DeMint agreed that Hispanic voters "don't believe Republicans care about them." But he said he thinks that conservatives can change that perception without an immigration bill.

"The Democrat Party, the Obama machine, has done a good job community-organizing, getting people registered to vote, getting them out to vote, and just showing up in their communities.

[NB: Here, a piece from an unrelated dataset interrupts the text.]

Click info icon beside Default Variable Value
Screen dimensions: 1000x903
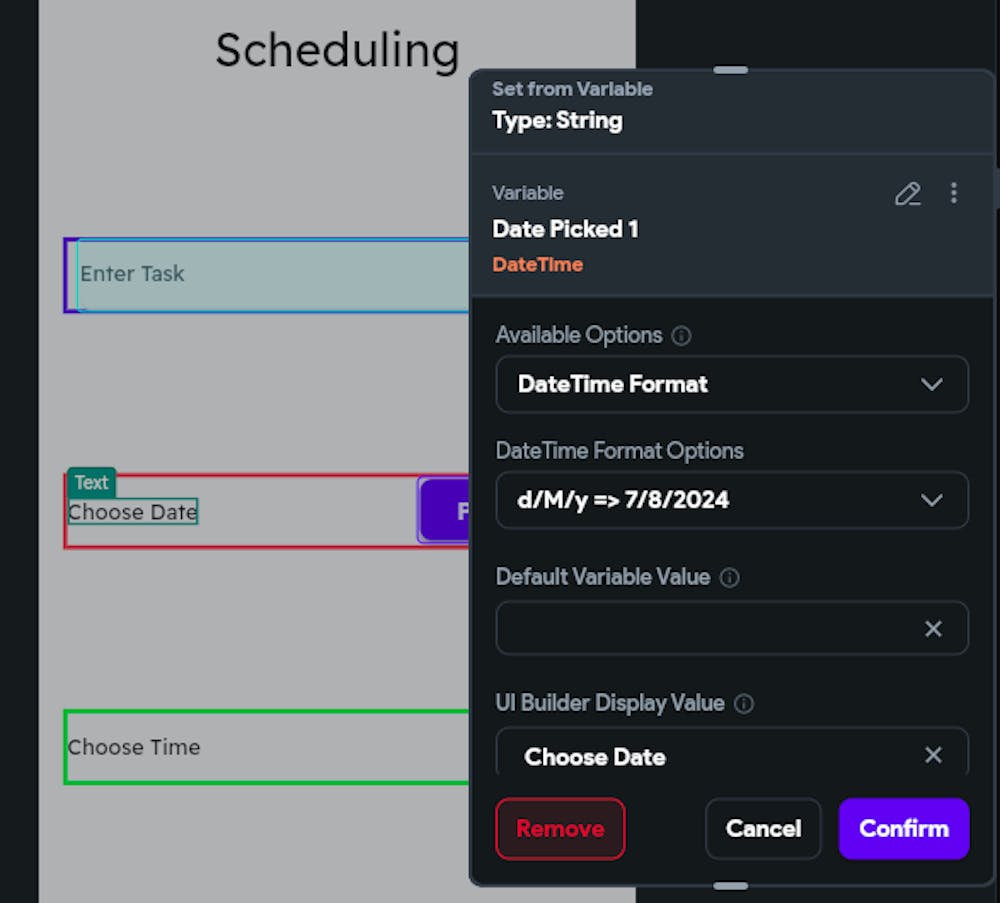[730, 578]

That's what we're going to do at Heritage," DeMint said. "We're going to lead the conservative movement to show up, to be a part of the communities, to focus on those issues that are why people came here in the first place: jobs and opportunities, a better quality of life."

Showing up is always good, but explaining opposition to immigration reform within any Latino community is far easier said than done.

5. Latinos will only vote for Democrats, and they will overburden the social safety net.

"So many people are scared to death, Senator, that the Republican Party is committing suicide, that we're going to end up legalizing 9 million automatic Democrat voters, and that's why the Democrats are so adamant," Limbaugh told Rubio.

Despite the fact that the Senate bill would not give federal benefits to immigrants during a probationary period of several years, Limbaugh also suggested that most Latinos will become a burden on American taxpayers because they don't really believe in prosperity through self-reliance and free markets.

"I see polling data again that suggests that 70 percent of the Hispanic population in the country believes that government is the primary source of prosperity. I don't, therefore, understand this contention that Hispanics are conservatives-in-waiting," Limbaugh said. "If everything you do is 'outreach' to Hispanics, how do you ever tell 'em no? If the objective is to make Hispanics like you and you turn yourself into Santa Claus, then how do you turn yourself into Scrooge someday when you have to? You can't."

Rubio's argument to his fellow conservatives is that the millions of undocumented immigrants are individuals, not a monolithic bloc, who can be persuaded; that Latinos, by and large, share many convictions with American conservatives; and that the GOP should help fix the immigration problem and then robustly make its case to this group in the belief that its ideas have merit and appeal.

"I'm not prepared to admit that somehow there's this entire population of people that, because of their heritage, are not willing to listen to our pitch on why limited government is better," Rubio told Limbaugh. "I just refuse to accept the notion that somehow we're not gonna be able to make that argument successfully to Hispanics."

Limbaugh was not convinced, but he seemed to sound a note of discouragement about the chances of defeating an immigration reform bill.

"The forces arrayed to oppose this on ideological grounds seem to be vastly outnumbered and overwhelmed. The fact that what happened to California could happen to the country doesn't seem to matter to a lot of people," Limbaugh said.

Similarly, King told HuffPost that currently there are not enough votes in the House to defeat an immigration bill.

"They're not here yet," King said. "The American people need to wake up to what's going on."